Una vez conseguido el despacho de oficial eran muchos los que pedían el pase a la Armada y lo conseguían, ahorrándose el internado y los penosos estudios de matemáticas, astronomía, cartografía, etc. Por entonces la Armada, en todos los sentidos, ofrecía muchas más posibilidades que el Ejército, al revés de lo que pasaría ya en el siglo XIX, donde el proceso fue al contrario. Hasta figuras tan eminentes, como nuestro gran militar y escritor Cadalso, pidieron ese pase a la Armada, bien que él personalmente no lo consiguiera. Buena parte de los marinos del XVIII tenían esa procedencia, tal vez casi un tercio de ellos.

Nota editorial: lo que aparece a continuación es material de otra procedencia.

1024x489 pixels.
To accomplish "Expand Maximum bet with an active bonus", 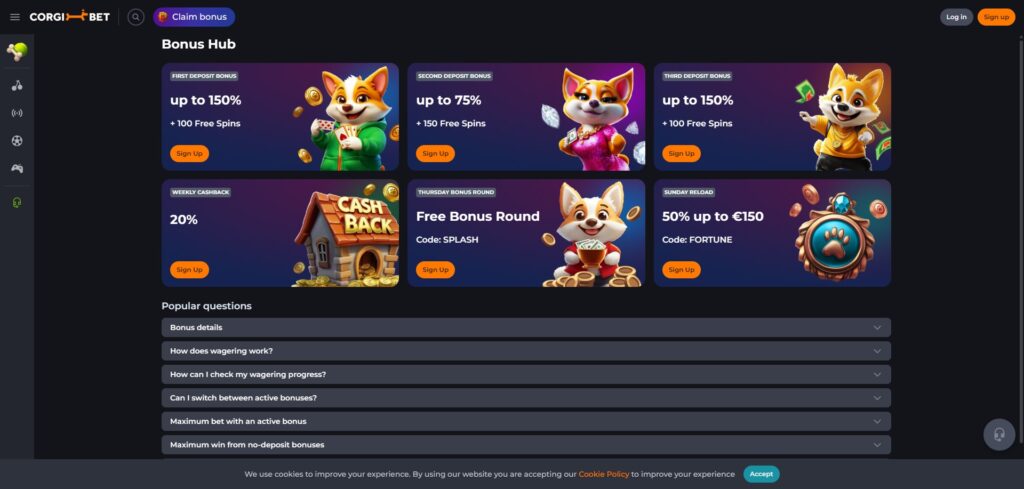I will click(x=526, y=421).
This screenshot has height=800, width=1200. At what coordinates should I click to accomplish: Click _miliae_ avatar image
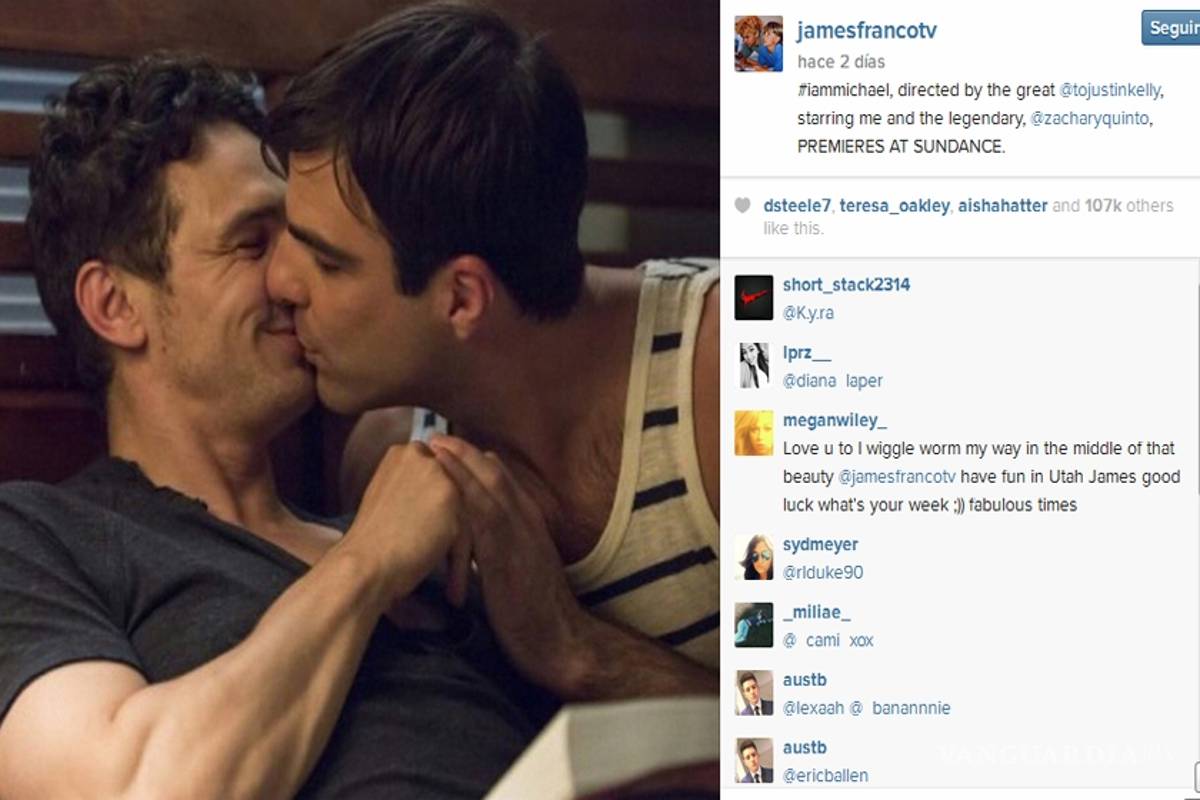tap(754, 625)
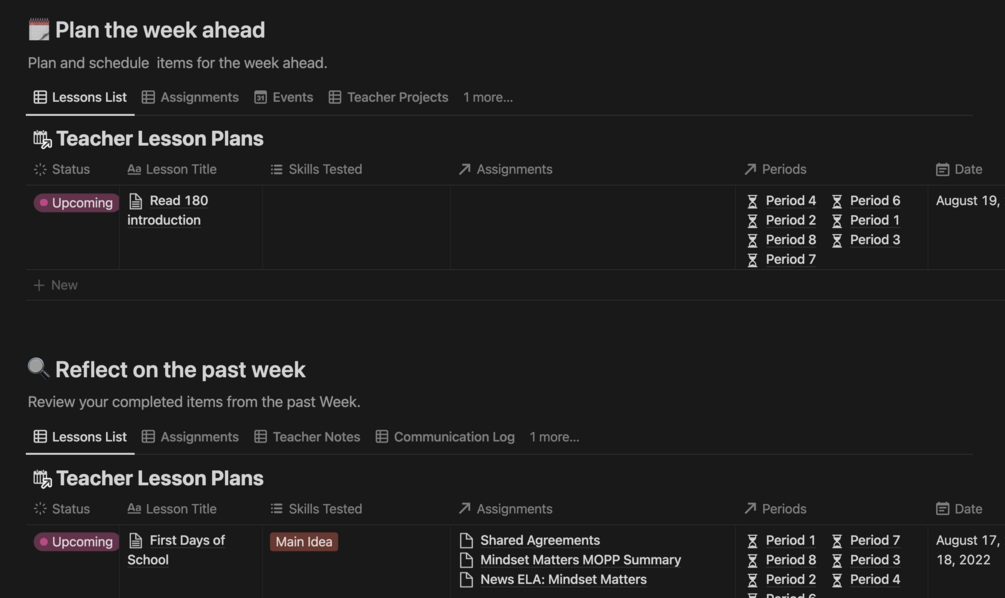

Otra manera de llegar a ser oficial de la Armada era embarcarse como «aventurero», es decir, un caballero que sin tener graduación ni sueldo, pero si ciertos privilegios y consideración, se formaba sirviendo a bordo y ascendiendo según mostrara su capacidad. Un buen ejemplo de esta otra manera de conseguirlo puede ser don Santiago de Liniers, un joven oficial del ejército del Rey de Francia, que pasó a España y a su armada como aventurero, llegando a distinguirse especialmente en la reconquista y defensa de Buenos Aires en 1806 y 1807, en lucha contra los invasores británicos.

Claro que también podía llegarse a «aventurero» por mala conducta, cuando se degradaba a un oficial, pero se le daba esa última oportunidad para redimirse y seguir en la carrera.

Pero, y aún con esas excepciones y matices, el caso de Barceló fue verdaderamente insólito, lo que, por desgracia y como veremos, le valió la envidia y la animosidad de muchos, con frecuencia de más alta cuna y mayores estudios, pero sin su capacidad, entrega, y desde luego, con muchos menores merecimientos.